Requirement
Reproduce exactly the lines from the one that holds "The height and width of the screenshot is (652, 1568)." through the last line of the entries, both ends included, but not the pictures.

Dataset items:
+ + + + +

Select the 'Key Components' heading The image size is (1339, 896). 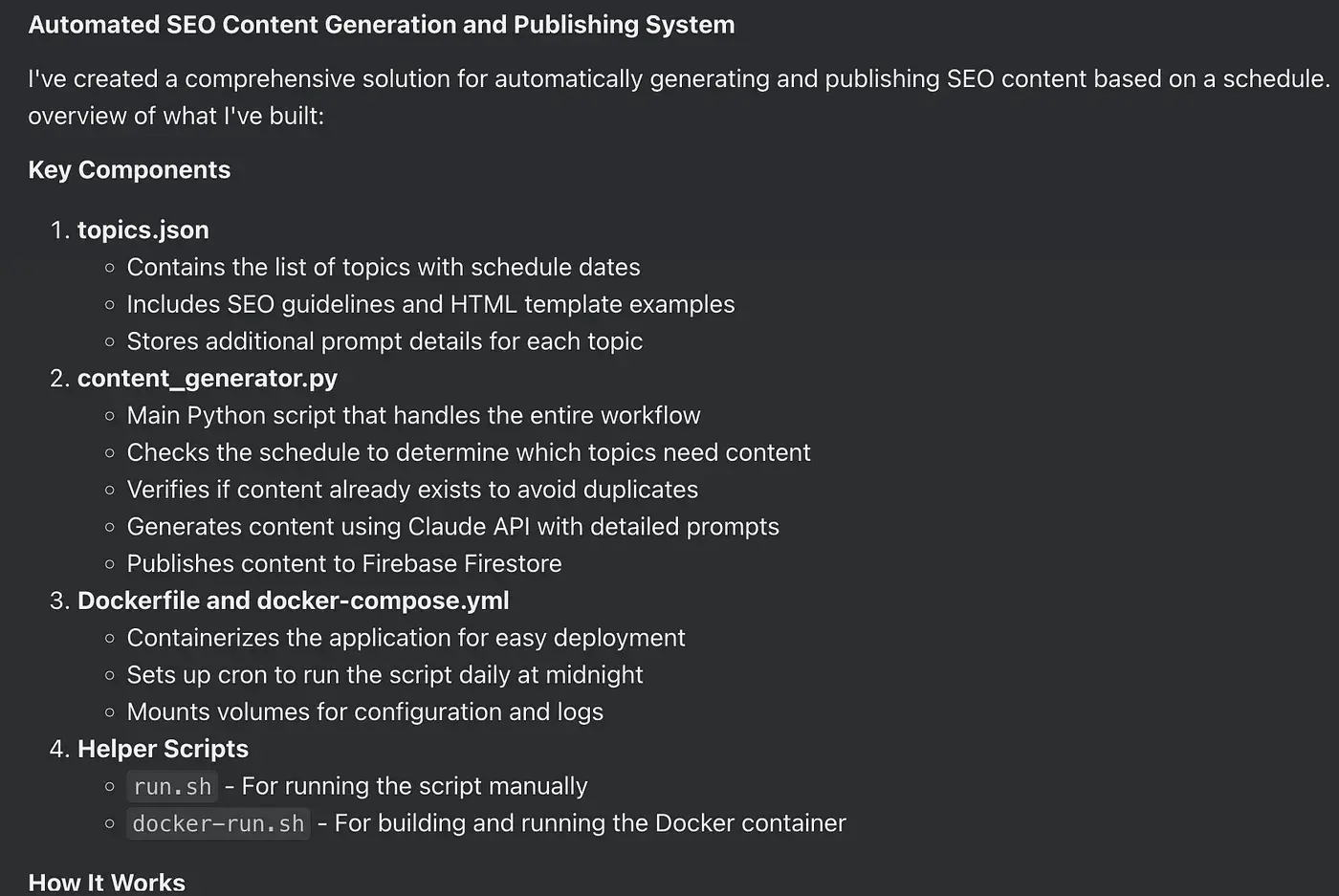pyautogui.click(x=129, y=170)
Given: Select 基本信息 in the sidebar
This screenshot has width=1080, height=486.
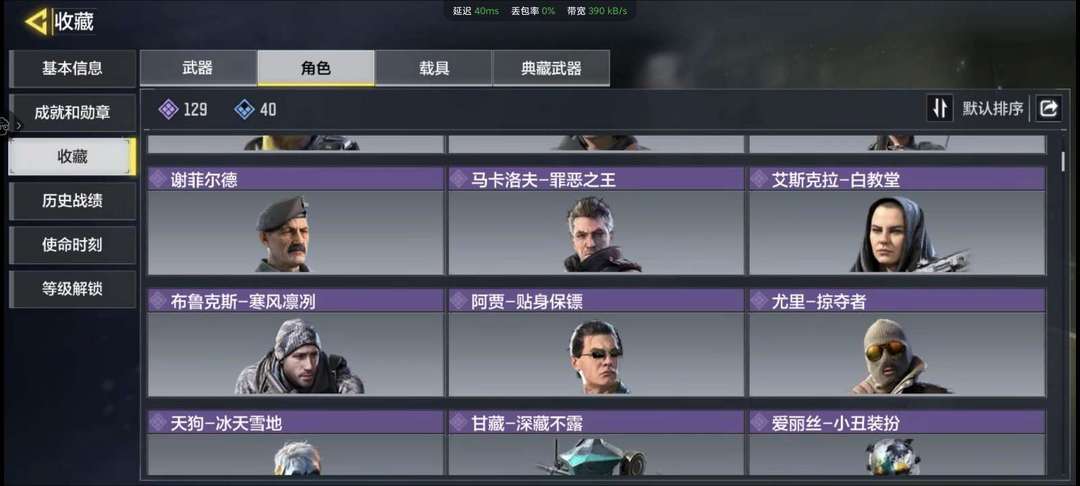Looking at the screenshot, I should 72,68.
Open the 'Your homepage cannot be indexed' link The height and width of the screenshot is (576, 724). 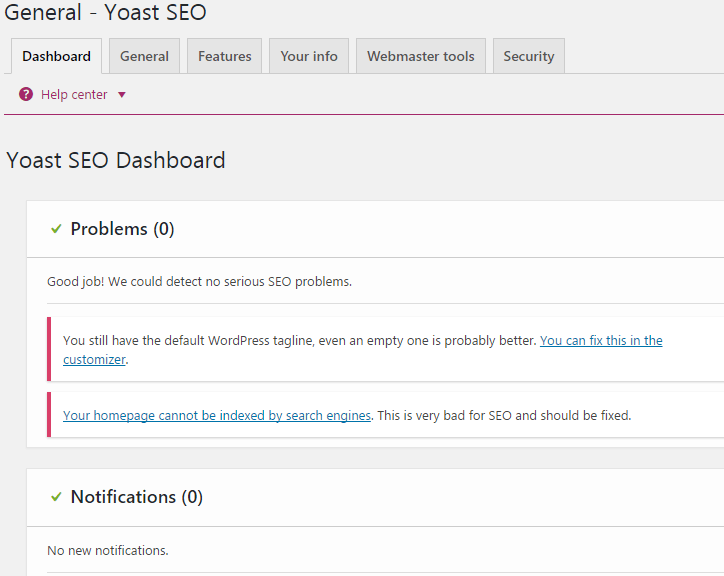click(x=216, y=416)
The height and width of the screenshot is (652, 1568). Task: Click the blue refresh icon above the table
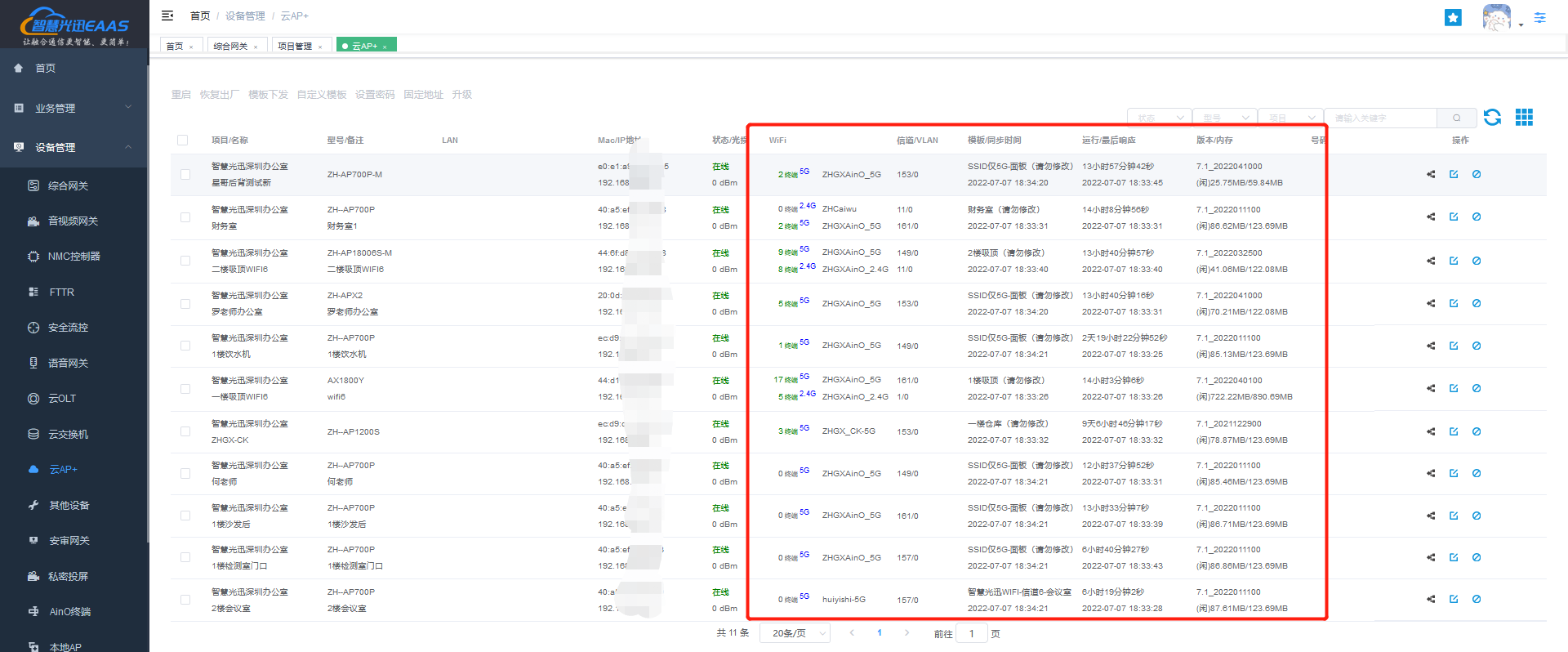(1492, 118)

+ + + + +

Result for this exercise
The height and width of the screenshot is (652, 1568). Task: Click the blue refresh icon above the table
(1492, 118)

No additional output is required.